It has been a long time in the making. But, more than half a millennium after the execution of Joan of Arc for challenging a male monopoly on warfare in Europe, a century-and-a-half after India’s own Rani of Jhansi led troops into a battle for freedom, and some 40 years after the exploits of an outlaw called Phoolan Devi showed how a brave woman could lead a squad of armed men, the Supreme Court has ruled that there were no valid reasons for the Indian Army to keep its positions of command out of female reach. The judgement was partly in response to complaints filed by women officers barred from roles that involved the active direction of military resources. Recruited on a temporary basis, they must now be granted permanent commission if they so wish, and also be made eligible for the same promotions as their male counterparts. The top court’s Monday order extends a 2010 ruling of the Delhi high court that asked for permanent appointments of women in the Indian Army and Indian Air Force. Many were appointed after that, but typically not in combat units. They did not get leadership responsibilities that could have seen them ascend the hierarchy of power. Now that the court has intervened squarely in favour of gender equality, it is for the army to acknowledge the hollowness of the arguments advanced on its behalf by the government in its failed attempt to retain the status quo.
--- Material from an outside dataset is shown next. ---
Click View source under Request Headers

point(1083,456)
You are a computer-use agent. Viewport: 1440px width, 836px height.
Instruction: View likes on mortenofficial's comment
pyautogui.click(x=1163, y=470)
The government’s most obtuse submission in court was its reference to physiological aspects, which it claimed would limit the ability of women to perform well in roles of command. That such an assertion could be made at all is appalling. There is ample evidence that the required skill sets were gender-neutral. The equation of military abilities with physical masculinity draws upon false notions. It also reeks of sexism. The Centre’s resistance to women in command was also mounted on the assumptions that male soldiers were not ready to obey them, given the social milieu they’re from, and that the presence of females could have an adverse impact on group dynamics within army teams. Many men in uniform often argue that these considerations deserve careful consideration for entirely practical reasons. In the army, they say, nobody reaches a higher rank without going through the paces, and a commanding officer of a platoon must lead from the front—right into the field of battle, if need be. Soldiers who are culturally hardwired to shield women are unlikely to let a woman lead a charge in a truly dangerous situation, according to them. Also, they add, a lady at the helm could result in rivalry among men for her attention that could harm a unit’s solidarity. None of these points is convincing. Obtaining obedience is about discipline and training, which can be imparted to ensure that soldiers see a leader for what she is—a leader. As for the spirit of camaraderie, other professional teams have long shown gender as an irrelevant factor once everyone is imbued with a common sense of purpose. There is no reason this will not happen in the army.
The qualms that men in the army are said to have about women commanders can surely be overcome. What cannot be cast aside under any circumstance is the right of every woman to pursue a career of her choice and reach the top. Equality is a constitutional guarantee. And, as army chief General M.M. Naravane recently declared, the armed forces owe their allegiance to the Constitution.